(Records from a collection)
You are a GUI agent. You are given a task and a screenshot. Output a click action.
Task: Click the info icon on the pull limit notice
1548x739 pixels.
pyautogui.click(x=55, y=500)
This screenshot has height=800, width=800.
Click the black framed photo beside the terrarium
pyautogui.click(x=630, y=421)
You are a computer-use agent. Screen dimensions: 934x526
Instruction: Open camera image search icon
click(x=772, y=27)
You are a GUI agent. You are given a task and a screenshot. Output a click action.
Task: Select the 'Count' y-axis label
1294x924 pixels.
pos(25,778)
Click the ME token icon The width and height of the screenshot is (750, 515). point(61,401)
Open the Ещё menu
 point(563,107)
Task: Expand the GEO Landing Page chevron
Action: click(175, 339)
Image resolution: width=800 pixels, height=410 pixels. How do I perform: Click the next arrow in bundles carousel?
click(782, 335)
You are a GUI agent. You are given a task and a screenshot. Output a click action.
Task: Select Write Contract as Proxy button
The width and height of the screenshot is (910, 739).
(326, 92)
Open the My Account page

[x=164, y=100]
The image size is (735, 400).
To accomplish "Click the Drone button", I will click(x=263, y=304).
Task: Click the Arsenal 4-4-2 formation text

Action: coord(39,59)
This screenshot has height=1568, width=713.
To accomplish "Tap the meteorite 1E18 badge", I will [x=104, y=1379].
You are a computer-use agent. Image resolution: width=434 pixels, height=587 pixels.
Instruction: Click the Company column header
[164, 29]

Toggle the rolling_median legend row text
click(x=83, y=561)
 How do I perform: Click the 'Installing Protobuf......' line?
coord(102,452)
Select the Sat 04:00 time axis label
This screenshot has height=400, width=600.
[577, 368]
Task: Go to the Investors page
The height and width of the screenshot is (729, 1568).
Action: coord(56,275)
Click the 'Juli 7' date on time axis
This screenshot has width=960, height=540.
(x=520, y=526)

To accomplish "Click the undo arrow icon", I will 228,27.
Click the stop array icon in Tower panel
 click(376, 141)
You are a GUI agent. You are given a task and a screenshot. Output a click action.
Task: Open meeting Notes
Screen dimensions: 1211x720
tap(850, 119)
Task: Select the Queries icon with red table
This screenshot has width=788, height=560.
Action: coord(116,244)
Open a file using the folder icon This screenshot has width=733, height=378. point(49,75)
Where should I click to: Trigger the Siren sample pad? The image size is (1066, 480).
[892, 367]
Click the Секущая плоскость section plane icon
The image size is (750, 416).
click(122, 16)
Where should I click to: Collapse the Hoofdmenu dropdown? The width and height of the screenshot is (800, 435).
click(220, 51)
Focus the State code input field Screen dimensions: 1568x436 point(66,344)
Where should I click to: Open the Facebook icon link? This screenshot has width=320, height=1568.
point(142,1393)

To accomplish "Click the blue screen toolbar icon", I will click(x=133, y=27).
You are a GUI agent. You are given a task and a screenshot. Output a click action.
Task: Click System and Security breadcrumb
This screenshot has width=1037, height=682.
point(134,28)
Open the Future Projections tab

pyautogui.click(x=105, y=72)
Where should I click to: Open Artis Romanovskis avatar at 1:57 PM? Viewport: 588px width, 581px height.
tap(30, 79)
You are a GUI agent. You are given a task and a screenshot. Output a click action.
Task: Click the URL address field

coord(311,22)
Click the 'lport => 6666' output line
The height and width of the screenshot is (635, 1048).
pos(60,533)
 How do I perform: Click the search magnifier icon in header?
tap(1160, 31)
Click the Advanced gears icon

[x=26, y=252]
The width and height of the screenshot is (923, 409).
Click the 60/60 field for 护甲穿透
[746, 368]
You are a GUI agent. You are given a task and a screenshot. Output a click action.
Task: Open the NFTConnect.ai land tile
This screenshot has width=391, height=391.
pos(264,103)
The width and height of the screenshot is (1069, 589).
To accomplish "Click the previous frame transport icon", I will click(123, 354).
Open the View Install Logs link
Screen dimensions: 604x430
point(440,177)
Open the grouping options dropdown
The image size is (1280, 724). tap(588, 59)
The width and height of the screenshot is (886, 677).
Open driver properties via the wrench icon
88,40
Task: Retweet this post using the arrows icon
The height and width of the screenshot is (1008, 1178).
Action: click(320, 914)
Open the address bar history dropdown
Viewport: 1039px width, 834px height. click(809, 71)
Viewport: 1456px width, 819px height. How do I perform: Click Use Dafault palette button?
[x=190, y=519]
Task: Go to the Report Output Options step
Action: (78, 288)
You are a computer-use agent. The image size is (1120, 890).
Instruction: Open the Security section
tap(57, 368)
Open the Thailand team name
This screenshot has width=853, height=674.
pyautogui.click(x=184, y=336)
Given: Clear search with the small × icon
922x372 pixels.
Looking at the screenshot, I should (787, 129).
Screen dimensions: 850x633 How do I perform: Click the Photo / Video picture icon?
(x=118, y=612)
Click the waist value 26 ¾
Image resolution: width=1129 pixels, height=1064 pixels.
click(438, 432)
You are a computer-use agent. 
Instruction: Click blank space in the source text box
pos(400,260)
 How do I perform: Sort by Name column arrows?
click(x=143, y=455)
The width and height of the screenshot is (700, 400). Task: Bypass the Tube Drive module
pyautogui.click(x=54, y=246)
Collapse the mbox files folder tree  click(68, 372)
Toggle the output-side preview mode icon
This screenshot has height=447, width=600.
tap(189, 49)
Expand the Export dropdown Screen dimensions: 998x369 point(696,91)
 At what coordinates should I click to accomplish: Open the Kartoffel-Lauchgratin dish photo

Exercise details: Copy the lines above exactly, leaving every word as it is.

Solution for this problem:
You are a GUI agent. You are given a task and a screenshot. Output a click action.
Task: Click the info icon on the pull limit notice
1548x739 pixels.
pyautogui.click(x=55, y=500)
This screenshot has height=800, width=800.
Click the black framed photo beside the terrarium
pyautogui.click(x=630, y=421)
You are a computer-use agent. Screen dimensions: 934x526
Instruction: Open camera image search icon
click(x=772, y=27)
You are a GUI agent. You are given a task and a screenshot. Output a click action.
Task: Select the 'Count' y-axis label
1294x924 pixels.
pos(25,778)
Click the ME token icon The width and height of the screenshot is (750, 515). point(61,401)
Open the Ещё menu
 point(563,107)
Task: Expand the GEO Landing Page chevron
Action: click(175, 339)
Image resolution: width=800 pixels, height=410 pixels. How do I perform: Click the next arrow in bundles carousel?
click(782, 335)
You are a GUI agent. You are given a task and a screenshot. Output a click action.
Task: Select Write Contract as Proxy button
The width and height of the screenshot is (910, 739).
(326, 92)
Open the My Account page

[x=164, y=100]
The image size is (735, 400).
To accomplish "Click the Drone button", I will click(x=263, y=304).
Task: Click the Arsenal 4-4-2 formation text

Action: coord(39,59)
This screenshot has height=1568, width=713.
To accomplish "Tap the meteorite 1E18 badge", I will [x=104, y=1379].
You are a computer-use agent. Image resolution: width=434 pixels, height=587 pixels.
Instruction: Click the Company column header
[164, 29]

Toggle the rolling_median legend row text
click(x=83, y=561)
 How do I perform: Click the 'Installing Protobuf......' line?
coord(102,452)
Select the Sat 04:00 time axis label
This screenshot has height=400, width=600.
[577, 368]
Task: Go to the Investors page
The height and width of the screenshot is (729, 1568).
Action: coord(56,275)
Click the 'Juli 7' date on time axis
This screenshot has width=960, height=540.
(x=520, y=526)

To accomplish "Click the undo arrow icon", I will 228,27.
Click the stop array icon in Tower panel
 click(376, 141)
You are a GUI agent. You are given a task and a screenshot. Output a click action.
Task: Open meeting Notes
Screen dimensions: 1211x720
tap(850, 119)
Task: Select the Queries icon with red table
This screenshot has width=788, height=560.
Action: coord(116,244)
Open a file using the folder icon This screenshot has width=733, height=378. point(49,75)
Where should I click to: Trigger the Siren sample pad? The image size is (1066, 480).
[892, 367]
Click the Секущая плоскость section plane icon
The image size is (750, 416).
click(122, 16)
Where should I click to: Collapse the Hoofdmenu dropdown? The width and height of the screenshot is (800, 435).
click(220, 51)
Focus the State code input field Screen dimensions: 1568x436 point(66,344)
Where should I click to: Open the Facebook icon link? This screenshot has width=320, height=1568.
point(142,1393)

To accomplish "Click the blue screen toolbar icon", I will click(x=133, y=27).
You are a GUI agent. You are given a task and a screenshot. Output a click action.
Task: Click System and Security breadcrumb
This screenshot has width=1037, height=682.
point(134,28)
Open the Future Projections tab

pyautogui.click(x=105, y=72)
Where should I click to: Open Artis Romanovskis avatar at 1:57 PM? Viewport: 588px width, 581px height.
tap(30, 79)
You are a GUI agent. You are given a task and a screenshot. Output a click action.
Task: Click the URL address field

coord(311,22)
Click the 'lport => 6666' output line
The height and width of the screenshot is (635, 1048).
pos(60,533)
 How do I perform: Click the search magnifier icon in header?
tap(1160, 31)
Click the Advanced gears icon

[x=26, y=252]
The width and height of the screenshot is (923, 409).
Click the 60/60 field for 护甲穿透
[746, 368]
You are a GUI agent. You are given a task and a screenshot. Output a click action.
Task: Open the NFTConnect.ai land tile
This screenshot has width=391, height=391.
pos(264,103)
The width and height of the screenshot is (1069, 589).
To accomplish "Click the previous frame transport icon", I will click(123, 354).
Open the View Install Logs link
Screen dimensions: 604x430
point(440,177)
Open the grouping options dropdown
The image size is (1280, 724). tap(588, 59)
The width and height of the screenshot is (886, 677).
Open driver properties via the wrench icon
88,40
Task: Retweet this post using the arrows icon
The height and width of the screenshot is (1008, 1178).
Action: click(320, 914)
Open the address bar history dropdown
Viewport: 1039px width, 834px height. click(809, 71)
Viewport: 1456px width, 819px height. How do I perform: Click Use Dafault palette button?
[x=190, y=519]
Task: Go to the Report Output Options step
Action: (78, 288)
You are a computer-use agent. The image size is (1120, 890).
Instruction: Open the Security section
tap(57, 368)
Open the Thailand team name
This screenshot has width=853, height=674.
pyautogui.click(x=184, y=336)
Given: Clear search with the small × icon
922x372 pixels.
Looking at the screenshot, I should (787, 129).
Screen dimensions: 850x633 How do I perform: Click the Photo / Video picture icon?
(x=118, y=612)
Click the waist value 26 ¾
Image resolution: width=1129 pixels, height=1064 pixels.
click(438, 432)
You are a computer-use agent. 
Instruction: Click blank space in the source text box
pos(400,260)
 How do I perform: Sort by Name column arrows?
click(x=143, y=455)
The width and height of the screenshot is (700, 400). Task: Bypass the Tube Drive module
pyautogui.click(x=54, y=246)
Collapse the mbox files folder tree  click(68, 372)
Toggle the output-side preview mode icon
This screenshot has height=447, width=600.
tap(189, 49)
Expand the Export dropdown Screen dimensions: 998x369 point(696,91)
 At what coordinates should I click to accomplish: Open the Kartoffel-Lauchgratin dish photo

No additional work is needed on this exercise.